■ TASK REQUIREMENTS:
Every line in the data below from the one containing "This screenshot has height=473, width=800." down to the one containing "Given: Bookmark this page with the star icon", both included, must be retyped exactly; no other line is to appear.

■ RECORDS SUPPLIED:
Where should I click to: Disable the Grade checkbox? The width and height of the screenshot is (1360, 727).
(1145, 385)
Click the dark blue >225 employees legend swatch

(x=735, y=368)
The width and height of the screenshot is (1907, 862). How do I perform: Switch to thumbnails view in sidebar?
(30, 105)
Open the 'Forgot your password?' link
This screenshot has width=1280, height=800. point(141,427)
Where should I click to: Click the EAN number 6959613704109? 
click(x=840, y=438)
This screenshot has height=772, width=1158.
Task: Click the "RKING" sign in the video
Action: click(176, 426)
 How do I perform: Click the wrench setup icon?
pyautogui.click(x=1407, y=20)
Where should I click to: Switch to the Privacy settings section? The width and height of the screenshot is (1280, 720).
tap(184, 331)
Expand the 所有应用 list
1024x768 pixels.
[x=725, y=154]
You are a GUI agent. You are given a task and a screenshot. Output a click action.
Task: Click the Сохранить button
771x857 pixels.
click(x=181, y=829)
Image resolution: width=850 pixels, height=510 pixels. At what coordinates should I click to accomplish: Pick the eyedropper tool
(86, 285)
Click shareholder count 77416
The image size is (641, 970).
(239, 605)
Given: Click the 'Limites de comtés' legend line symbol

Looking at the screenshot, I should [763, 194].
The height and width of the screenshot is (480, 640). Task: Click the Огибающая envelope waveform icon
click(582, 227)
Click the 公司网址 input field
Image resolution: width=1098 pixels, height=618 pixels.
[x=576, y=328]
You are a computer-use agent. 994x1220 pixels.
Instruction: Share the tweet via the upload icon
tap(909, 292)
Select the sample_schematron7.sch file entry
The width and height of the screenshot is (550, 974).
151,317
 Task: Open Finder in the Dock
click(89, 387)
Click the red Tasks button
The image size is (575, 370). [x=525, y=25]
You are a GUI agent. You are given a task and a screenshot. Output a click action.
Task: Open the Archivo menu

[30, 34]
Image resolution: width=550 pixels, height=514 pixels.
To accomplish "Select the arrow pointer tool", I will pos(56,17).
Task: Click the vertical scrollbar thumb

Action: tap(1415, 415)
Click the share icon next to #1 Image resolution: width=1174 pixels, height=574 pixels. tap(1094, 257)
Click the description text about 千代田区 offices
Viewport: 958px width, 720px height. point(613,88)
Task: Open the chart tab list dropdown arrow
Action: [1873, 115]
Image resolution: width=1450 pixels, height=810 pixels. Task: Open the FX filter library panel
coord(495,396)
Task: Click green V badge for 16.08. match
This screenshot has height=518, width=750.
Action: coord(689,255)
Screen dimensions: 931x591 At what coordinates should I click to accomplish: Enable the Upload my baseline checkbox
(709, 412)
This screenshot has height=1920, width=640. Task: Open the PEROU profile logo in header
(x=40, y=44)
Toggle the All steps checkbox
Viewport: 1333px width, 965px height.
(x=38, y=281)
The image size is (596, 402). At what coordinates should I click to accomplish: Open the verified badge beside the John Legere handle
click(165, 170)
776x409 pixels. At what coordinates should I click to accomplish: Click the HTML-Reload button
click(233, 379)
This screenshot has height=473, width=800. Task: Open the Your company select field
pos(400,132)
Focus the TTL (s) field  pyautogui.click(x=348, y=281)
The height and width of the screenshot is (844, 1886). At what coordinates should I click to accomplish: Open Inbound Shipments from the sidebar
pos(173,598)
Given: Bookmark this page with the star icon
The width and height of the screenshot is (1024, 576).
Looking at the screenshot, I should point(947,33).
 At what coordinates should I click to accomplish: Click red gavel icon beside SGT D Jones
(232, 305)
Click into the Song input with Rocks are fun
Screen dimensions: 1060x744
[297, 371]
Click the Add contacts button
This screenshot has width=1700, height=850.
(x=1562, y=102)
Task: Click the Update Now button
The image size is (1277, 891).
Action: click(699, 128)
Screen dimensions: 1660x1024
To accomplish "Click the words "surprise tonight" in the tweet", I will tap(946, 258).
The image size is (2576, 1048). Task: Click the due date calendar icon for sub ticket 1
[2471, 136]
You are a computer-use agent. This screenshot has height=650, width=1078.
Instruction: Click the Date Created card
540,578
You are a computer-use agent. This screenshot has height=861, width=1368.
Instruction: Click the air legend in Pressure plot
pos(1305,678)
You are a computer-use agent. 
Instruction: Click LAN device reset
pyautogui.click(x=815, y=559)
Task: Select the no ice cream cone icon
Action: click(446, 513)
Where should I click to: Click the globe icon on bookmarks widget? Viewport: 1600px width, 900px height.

■ TASK RESPONSE:
This screenshot has height=473, width=800. Task: Open the Your company select field
pos(400,132)
Focus the TTL (s) field  pyautogui.click(x=348, y=281)
The height and width of the screenshot is (844, 1886). At what coordinates should I click to accomplish: Open Inbound Shipments from the sidebar
pos(173,598)
Given: Bookmark this page with the star icon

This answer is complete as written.